Aralık ayına girer girmez yine aynı tartışmalar başladı: “Asgari ücret ne kadar olacak?”
Sanki hepimiz cevabı bilmiyormuşuz gibi…
Ne olacak? Açıklanacak, bir süre tartışılacak, kimine göre “yetersiz”, kimine göre “fazla” denilecek. Peki sonra? Sonrası malum: Asgari ücret artınca fiyatlar da artacak. Market etiketleri, kira bedelleri, servis ücretleri… Hepsi birden kendi “asgari zammını” ilan edecek.
Eee? O zaman bu zamdan ne anladık?
Ama işin bir de diğer yüzü var. Bir köşe yazarı olarak fotoğrafı biraz geniş çekmek lazım.
⸻
İşçinin Gözünden: “Nefes alacak yer bırakmadınız”
Bugün asgari ücretle çalışan biri daha zammı almadan ekside.
Elektrik faturası zamlı, kira zamlı, pazar filesi zaten dudak uçuklatıyor.
“En azından maaşım artacak” diye beklerken, o artış markaların fiyat etiketlerine önceden yansıyor bile. Yani işçi zammı cebine koymadan kaybediyor.
İşçinin beklentisi çok büyük değil; sadece yaşayabilmek.
Ay sonunda eksi bakiyeye düşmeden, çocuğun beslenme çantasını eksiltmeden, evde ısınmayı düşünmeden bir ay geçirmek…
Bunun adı lüks değil, bunun adı insan gibi yaşamak.
⸻
İşverenin Gözünden: “Zam değil, yük artıyor”
Peki işveren cephesi?
Özellikle KOBİ’ler asgari ücret zammını sadece maaş farkı olarak görmüyor. Bunun SGK’sı var, vergisi var, yol-yemek yan gideri var.
İşveren şöyle düşünüyor:
“Ben işçiyi elbette mağdur etmek istemem ama bu artışla birlikte kendi maliyetim de katlanıyor. Bu yükle fiyat artırmadan nasıl ayakta kalayım?”

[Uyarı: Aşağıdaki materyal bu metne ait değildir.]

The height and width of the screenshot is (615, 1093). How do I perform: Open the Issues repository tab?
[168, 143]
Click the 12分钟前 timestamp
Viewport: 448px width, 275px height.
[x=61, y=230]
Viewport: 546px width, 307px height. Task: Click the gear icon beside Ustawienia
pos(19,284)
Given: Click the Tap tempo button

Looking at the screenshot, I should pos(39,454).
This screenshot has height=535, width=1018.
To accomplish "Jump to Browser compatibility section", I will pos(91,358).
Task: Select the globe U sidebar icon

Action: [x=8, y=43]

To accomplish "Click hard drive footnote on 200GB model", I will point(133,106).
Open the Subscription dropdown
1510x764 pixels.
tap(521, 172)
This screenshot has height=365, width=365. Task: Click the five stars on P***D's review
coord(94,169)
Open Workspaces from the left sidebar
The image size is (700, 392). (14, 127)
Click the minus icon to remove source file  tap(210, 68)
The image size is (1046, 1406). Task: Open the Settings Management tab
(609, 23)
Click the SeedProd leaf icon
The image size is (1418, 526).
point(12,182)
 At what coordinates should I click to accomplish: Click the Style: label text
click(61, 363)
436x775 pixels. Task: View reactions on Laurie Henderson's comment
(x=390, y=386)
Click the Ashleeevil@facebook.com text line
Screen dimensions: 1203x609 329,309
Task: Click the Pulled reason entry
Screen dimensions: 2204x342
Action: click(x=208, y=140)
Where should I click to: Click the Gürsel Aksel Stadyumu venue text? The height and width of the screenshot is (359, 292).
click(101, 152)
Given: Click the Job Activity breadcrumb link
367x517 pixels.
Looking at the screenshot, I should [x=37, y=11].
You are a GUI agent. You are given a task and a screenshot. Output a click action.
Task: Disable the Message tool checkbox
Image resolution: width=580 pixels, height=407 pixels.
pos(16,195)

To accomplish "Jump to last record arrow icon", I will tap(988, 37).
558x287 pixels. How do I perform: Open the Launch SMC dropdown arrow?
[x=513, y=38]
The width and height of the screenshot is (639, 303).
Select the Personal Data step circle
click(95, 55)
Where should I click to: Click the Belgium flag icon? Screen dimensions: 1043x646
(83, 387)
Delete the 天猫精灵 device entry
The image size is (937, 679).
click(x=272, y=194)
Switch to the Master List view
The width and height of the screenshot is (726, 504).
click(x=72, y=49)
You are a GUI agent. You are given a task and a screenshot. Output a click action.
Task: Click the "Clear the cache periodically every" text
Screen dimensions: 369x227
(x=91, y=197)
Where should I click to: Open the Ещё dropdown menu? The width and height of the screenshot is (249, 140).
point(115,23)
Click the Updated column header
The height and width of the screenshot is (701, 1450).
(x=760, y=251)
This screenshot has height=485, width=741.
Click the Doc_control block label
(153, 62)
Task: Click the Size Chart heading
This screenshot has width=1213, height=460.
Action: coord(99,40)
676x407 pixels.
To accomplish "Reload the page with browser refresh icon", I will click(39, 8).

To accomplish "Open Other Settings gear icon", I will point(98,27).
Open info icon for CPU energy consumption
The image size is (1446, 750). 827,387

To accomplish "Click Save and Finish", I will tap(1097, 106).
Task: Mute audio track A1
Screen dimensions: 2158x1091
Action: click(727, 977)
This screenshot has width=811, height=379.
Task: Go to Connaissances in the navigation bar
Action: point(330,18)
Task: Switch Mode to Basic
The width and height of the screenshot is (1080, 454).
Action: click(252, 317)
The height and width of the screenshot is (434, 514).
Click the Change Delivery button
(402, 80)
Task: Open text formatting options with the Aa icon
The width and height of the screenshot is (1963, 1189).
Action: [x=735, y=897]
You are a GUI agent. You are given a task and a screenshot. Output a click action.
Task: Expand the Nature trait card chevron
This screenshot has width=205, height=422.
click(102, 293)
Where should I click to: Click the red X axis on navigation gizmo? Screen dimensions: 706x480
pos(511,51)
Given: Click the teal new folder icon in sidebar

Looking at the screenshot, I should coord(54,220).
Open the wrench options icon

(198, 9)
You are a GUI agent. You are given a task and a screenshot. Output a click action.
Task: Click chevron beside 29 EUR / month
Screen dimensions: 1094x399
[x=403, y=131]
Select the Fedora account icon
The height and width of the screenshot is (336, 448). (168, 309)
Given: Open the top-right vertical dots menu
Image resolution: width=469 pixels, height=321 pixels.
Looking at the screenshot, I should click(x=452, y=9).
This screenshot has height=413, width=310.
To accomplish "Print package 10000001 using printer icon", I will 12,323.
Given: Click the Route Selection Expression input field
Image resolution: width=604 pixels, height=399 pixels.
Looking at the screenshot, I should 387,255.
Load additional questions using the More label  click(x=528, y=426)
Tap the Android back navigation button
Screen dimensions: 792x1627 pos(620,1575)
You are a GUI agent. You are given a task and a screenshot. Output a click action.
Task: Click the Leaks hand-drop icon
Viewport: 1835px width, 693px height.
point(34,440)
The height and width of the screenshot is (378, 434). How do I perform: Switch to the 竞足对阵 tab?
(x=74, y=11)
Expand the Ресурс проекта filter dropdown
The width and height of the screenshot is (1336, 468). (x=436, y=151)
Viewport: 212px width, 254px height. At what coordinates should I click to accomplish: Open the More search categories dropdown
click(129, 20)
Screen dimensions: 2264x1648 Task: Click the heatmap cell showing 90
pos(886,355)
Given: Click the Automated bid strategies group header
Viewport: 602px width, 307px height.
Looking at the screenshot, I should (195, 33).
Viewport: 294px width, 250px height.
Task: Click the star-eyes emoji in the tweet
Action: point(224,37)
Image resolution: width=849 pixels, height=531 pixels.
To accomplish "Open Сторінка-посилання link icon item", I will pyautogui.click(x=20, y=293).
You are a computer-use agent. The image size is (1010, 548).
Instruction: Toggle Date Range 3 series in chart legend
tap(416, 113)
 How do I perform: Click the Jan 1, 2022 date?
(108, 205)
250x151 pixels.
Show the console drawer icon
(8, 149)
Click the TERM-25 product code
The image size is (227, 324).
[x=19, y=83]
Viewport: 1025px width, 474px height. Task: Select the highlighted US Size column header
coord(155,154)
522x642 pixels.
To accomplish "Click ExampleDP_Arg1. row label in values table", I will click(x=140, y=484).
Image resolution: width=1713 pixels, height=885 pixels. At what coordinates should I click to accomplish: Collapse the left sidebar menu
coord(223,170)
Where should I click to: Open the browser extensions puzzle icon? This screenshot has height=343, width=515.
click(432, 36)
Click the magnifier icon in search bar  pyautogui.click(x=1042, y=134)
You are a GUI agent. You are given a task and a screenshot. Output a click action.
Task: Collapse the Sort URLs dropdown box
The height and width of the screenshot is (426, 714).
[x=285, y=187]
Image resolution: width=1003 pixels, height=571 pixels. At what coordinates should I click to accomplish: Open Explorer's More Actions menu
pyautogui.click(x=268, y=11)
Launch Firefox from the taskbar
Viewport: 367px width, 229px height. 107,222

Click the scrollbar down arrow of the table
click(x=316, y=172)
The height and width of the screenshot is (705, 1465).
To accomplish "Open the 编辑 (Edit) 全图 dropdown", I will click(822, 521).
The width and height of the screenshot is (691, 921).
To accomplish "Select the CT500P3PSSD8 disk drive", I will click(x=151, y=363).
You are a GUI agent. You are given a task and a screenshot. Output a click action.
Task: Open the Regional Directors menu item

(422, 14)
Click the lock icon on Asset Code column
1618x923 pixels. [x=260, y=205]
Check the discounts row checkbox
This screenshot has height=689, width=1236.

Büyük şirketler bir şekilde amorti ediyor ama küçük işletmeler için her zam = yeni bir kriz demek.
Bazıları çareyi işçi çıkarmakta, bazıları çalışma saatlerini kısmakta, bazıları ürün fiyatlarını yükseltmekte buluyor.
Yani sonuç yine dönüp dolaşıp vatandaşa çarpıyor.
⸻
Kısır Döngü: Artan Asgari Ücret – Uçan Fiyatlar
Bu ülkede asgari ücret artışı çoğu zaman bir iyileştirme değil, bir “denge düzeltmesi.”
Enflasyon o kadar hızlı, o kadar kontrolsüz ki asgari ücret artışı daha cebe girmeden eriyor.
Herkes birbirine bakıyor:
İşçi “yetmez” diyor, işveren “taşıyamam” diyor, hükümet “şartlar bu” diyor.
Gerçek soru şu:
Sorun asgari ücretin kaç lira olduğu mu, yoksa bu parayla ne kadar yaşanabildiği mi?
⸻
Çözüm? “Zam” değil, “düzen” gerekiyor
Bu kısır döngünün kırılması için tek başına zam yetmez.
Fiyat istikrarı olmadan yapılan her artış sadece kağıt üzerinde iyileşme yaratır.
Üstelik işçiyi de, işvereni de aynı anda zorlayarak kimseyi memnun etmez.
Asgari ücretin adil seviyeye gelmesi kadar,
• piyasada fahiş fiyat kontrolü,
• küçük işletmelere vergi ve SGK destekleri,
• çalışanlara yaşam maliyetini düşüren sosyal politikalar
olmadan bu düzenin değişmesi zor.
⸻
Sonuç: Herkes haklı ama kimse kazanmıyor
Bir yanda geçinemeyen işçi…
Diğer yanda ayakta kalmaya çalışan işveren…
Ve ortada sürekli değer kaybeden bir para birimi…
Aralık ayı geldi, tartışmalar yeniden başladı.
Ama asıl soru hâlâ masada duruyor:
Bu ülkede insanlar “asgari” bir hayatı ne zaman gerçekten ne zaman yaşanabilecek seviyede olacak?